SAN JOSE -- Countering claims made recently by an industry microprocessor research firm, Intel Corp. at this week's Intel Developer Forum here said the upcoming Pentium 4 has no deep pipeline performance penalty.
Intel executives here at IDF detailed the Pentium 4's NetBursttechnology, which they said significantly increases performance over other processors, while nearly doubling the number of processor pipeline stages.
Jeff Austin, Intel's IA-32 architect launch manager, said the Pentium 4's 20-stage pipeline suffers no penalty for pre-fetch misprediction because of its use of the NetBurst technology. Misprediction, which sounds like an arcane technical question, is a key performance factor. To increase the speed of operations and data rates, modern processors literally try to guess in advance what data will be needed. If the processor guesses wrong, a deep 20-stage pipeline such as Pentium 4 can take up to 13 clock cycles to purge all the da ta and be refilled, slowing operations.

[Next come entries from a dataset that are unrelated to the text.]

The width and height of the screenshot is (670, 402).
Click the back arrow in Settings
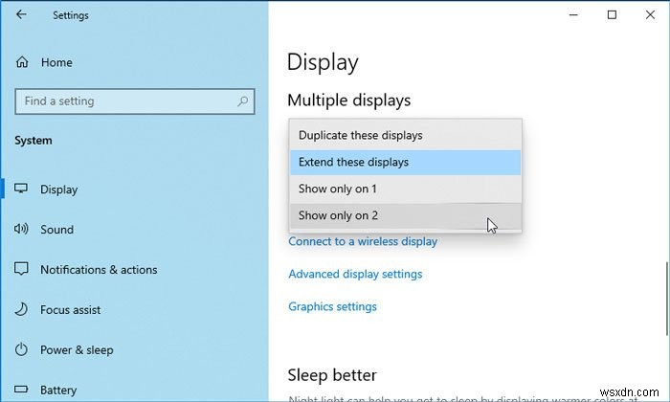click(21, 14)
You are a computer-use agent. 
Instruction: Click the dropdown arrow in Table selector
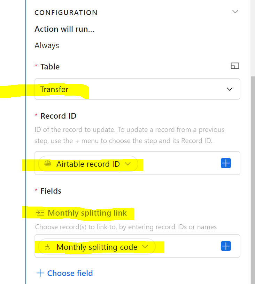(x=230, y=89)
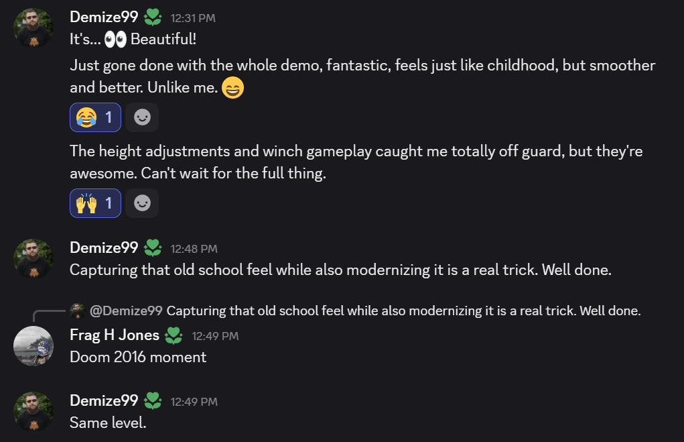Click the leaf badge beside Demize99 at 12:49 PM
The width and height of the screenshot is (684, 442).
(x=153, y=401)
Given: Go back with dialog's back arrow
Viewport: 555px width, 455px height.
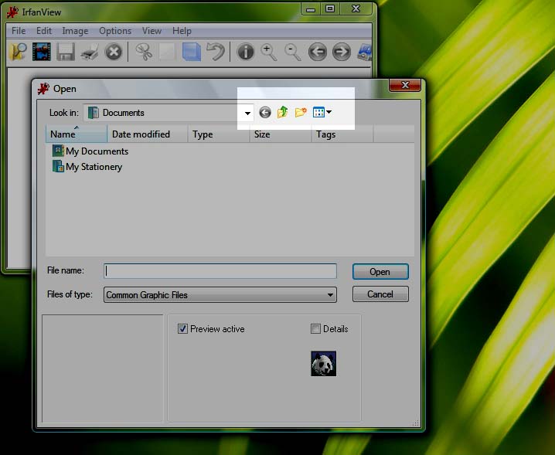Looking at the screenshot, I should pyautogui.click(x=265, y=113).
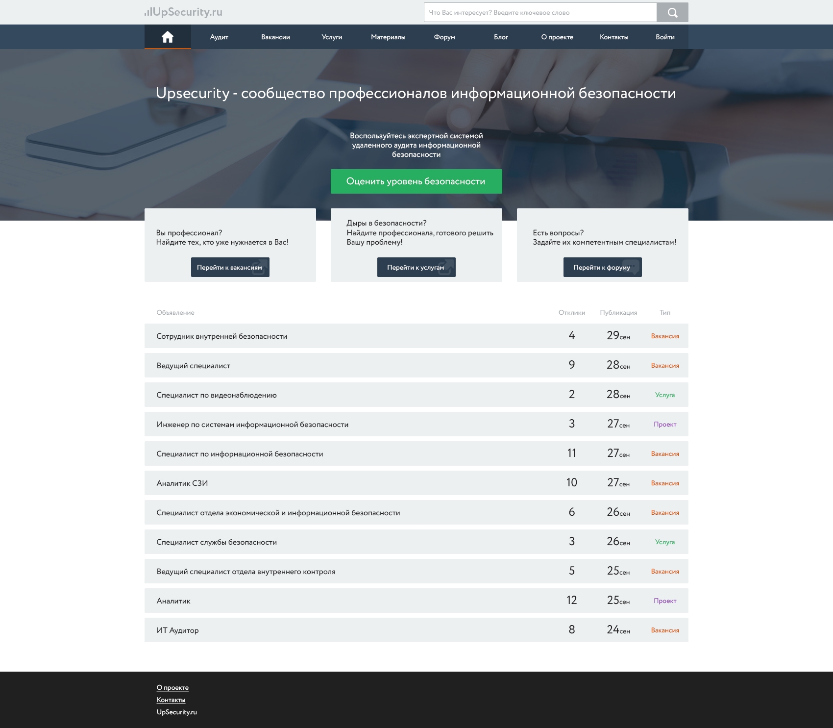
Task: Click the home icon in navigation bar
Action: coord(168,37)
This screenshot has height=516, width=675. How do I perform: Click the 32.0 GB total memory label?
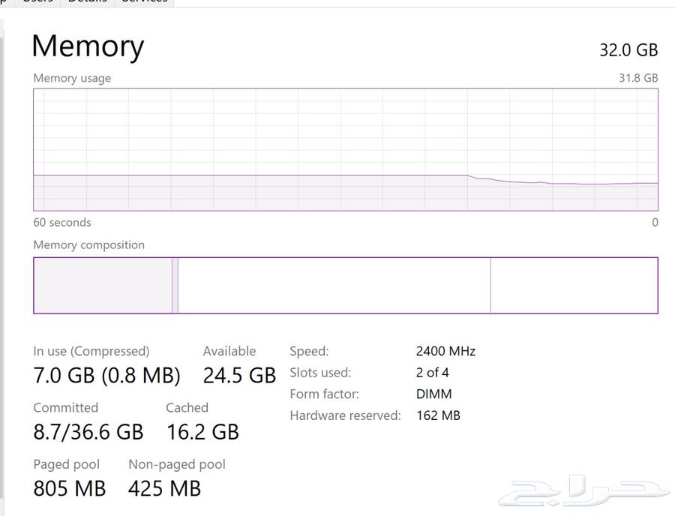[x=628, y=50]
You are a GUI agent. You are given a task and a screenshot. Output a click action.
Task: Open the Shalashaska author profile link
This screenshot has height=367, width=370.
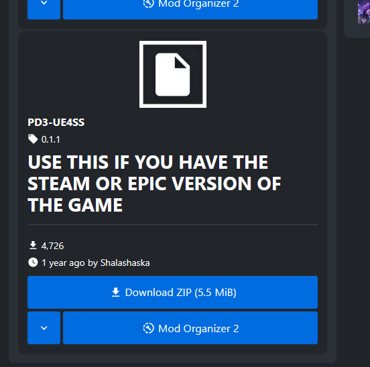(125, 263)
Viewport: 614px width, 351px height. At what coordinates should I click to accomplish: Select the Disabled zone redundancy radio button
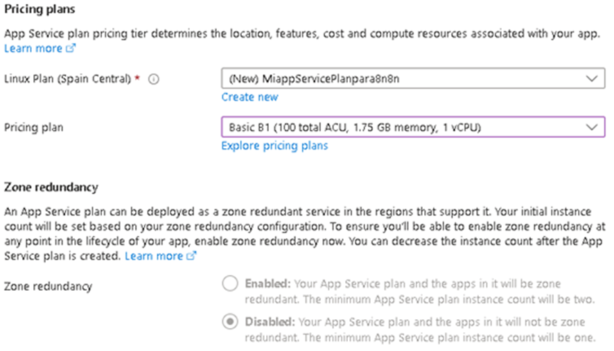point(229,323)
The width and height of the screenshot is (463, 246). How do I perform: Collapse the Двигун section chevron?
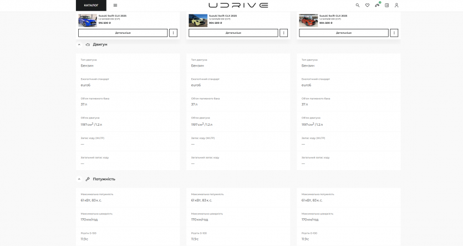click(x=79, y=44)
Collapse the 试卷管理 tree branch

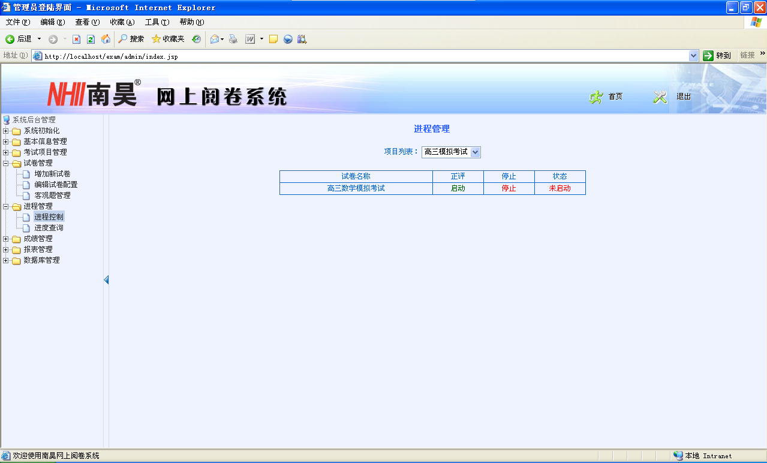(x=5, y=163)
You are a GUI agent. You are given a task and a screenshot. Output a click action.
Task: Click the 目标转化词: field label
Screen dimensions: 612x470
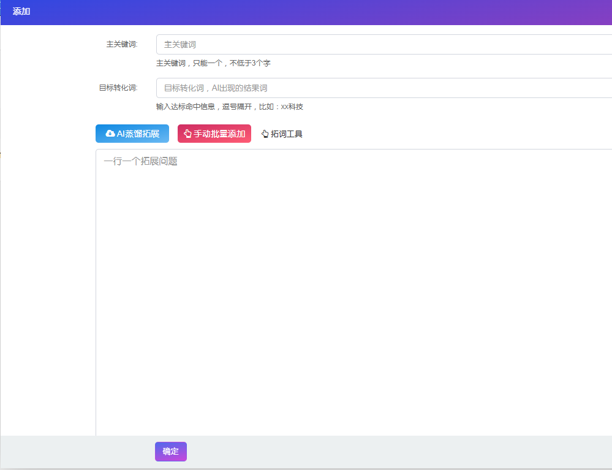(x=118, y=88)
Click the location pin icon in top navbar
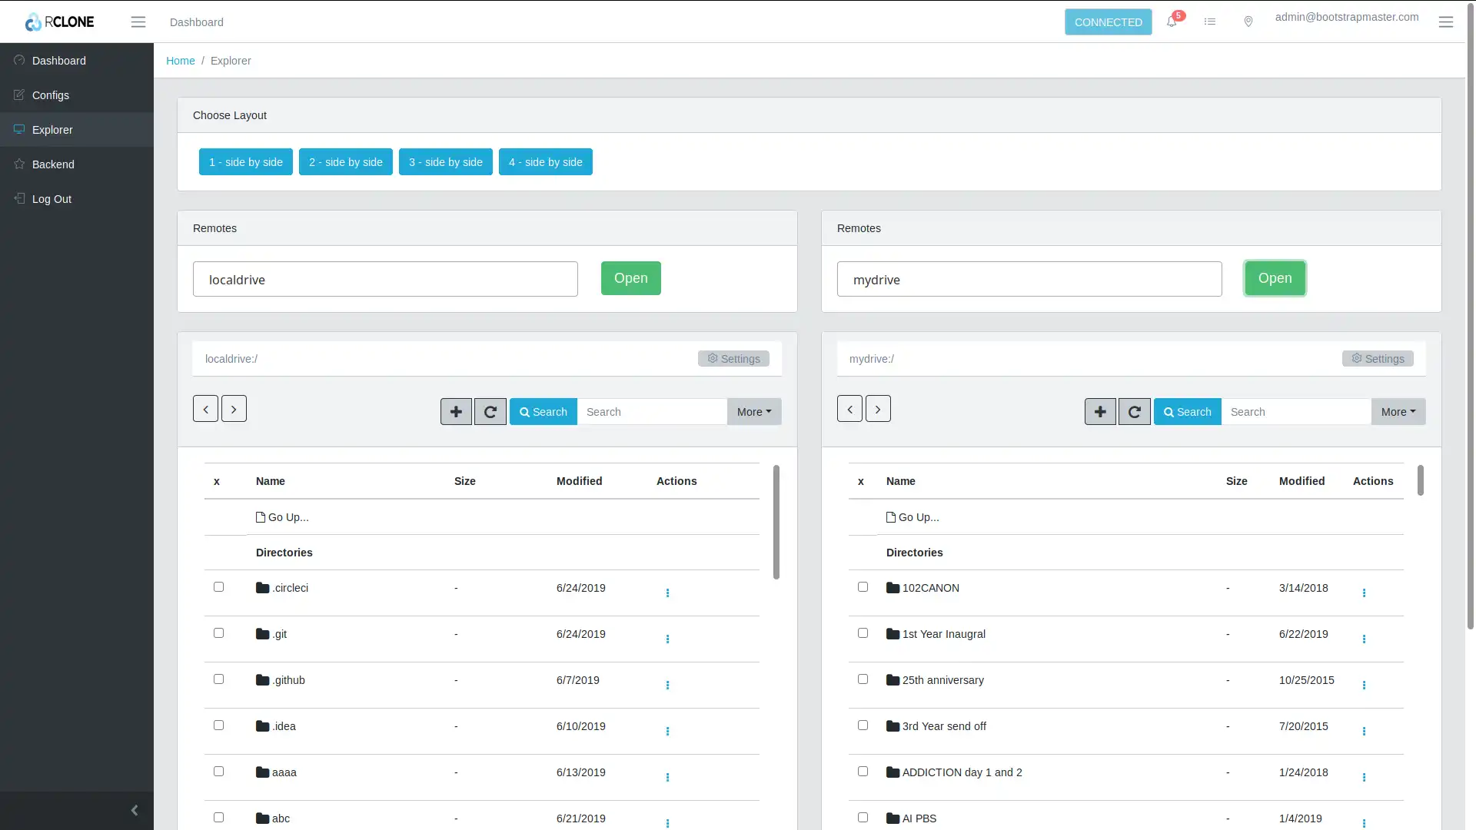Screen dimensions: 1476x830 [x=1248, y=22]
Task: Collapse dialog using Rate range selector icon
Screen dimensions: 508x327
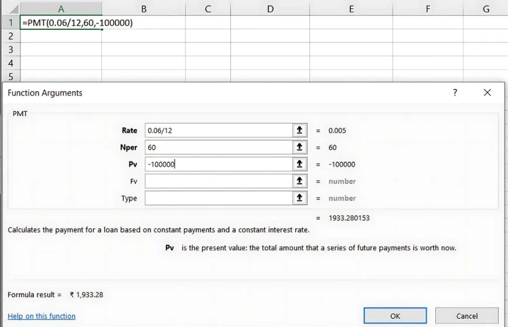Action: coord(299,130)
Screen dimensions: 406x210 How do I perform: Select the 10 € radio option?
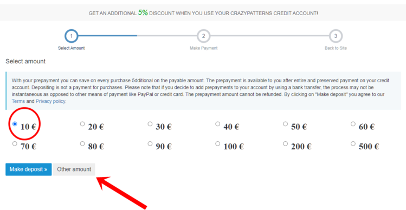pyautogui.click(x=15, y=124)
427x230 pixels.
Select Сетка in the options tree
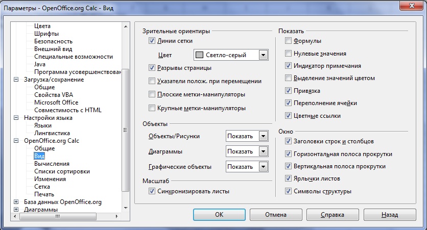42,187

Bert McComas, an analyst at InQuest Research Inc. in Gilbert, Ariz., claimed recently that the pre-fetch misprediction problem causes the 1.4-GHz Pentium 4 to operate at the same performance level as the 1.13-GHz Pentium III.
Intel's Austin, however, said NetBurst corrects most of the miprediction problem, with the Pentium 4 performing at the highest level of any Intel processor to date. Allowing the deep Pentium 4 pipeline to meet performance targets is only one of NetBurst's goals, as the device also aims to provide much faster integer and floating-point-instruction operations.
NetBurst includes Advanced Dynamic Execution, a speculative engine that helps increase memory pre-fetch prediction rates greatly, according to Intel. The technique uses three times as many instructions operating in pre-fetch as the Pentium III and includes more sophisticated algorithms that look at many prior executions before making a prediction on data to be accessed, Austin s aid.
The Pentium 4 also features a Level 1 on-chip cache that executes already decoded instructions, thus eliminating latency delays. The L1 cache of the Pentium III, in comparison, must decode instructions each time they are issued, slowing the speed at which data is fed to the processor.
NetBurst's Rapid Execution Engine is another feature and includes an arithmetic logic unit (ALU) integer-processor running at 2.8 GHz, which is twice the main-processor clock speed and provides extremely rapid processing of integer instructions, according to Austin.
A new Streaming SIMD-2 Extension in NetBurst also speeds processing by operating arithmetic integer operations at 128 bits every clock cycle, twice as fast as Penitum III. Additionally, Intel said, the NetBurst adds a 128-bit double precision float point operation not found in the Pentium III.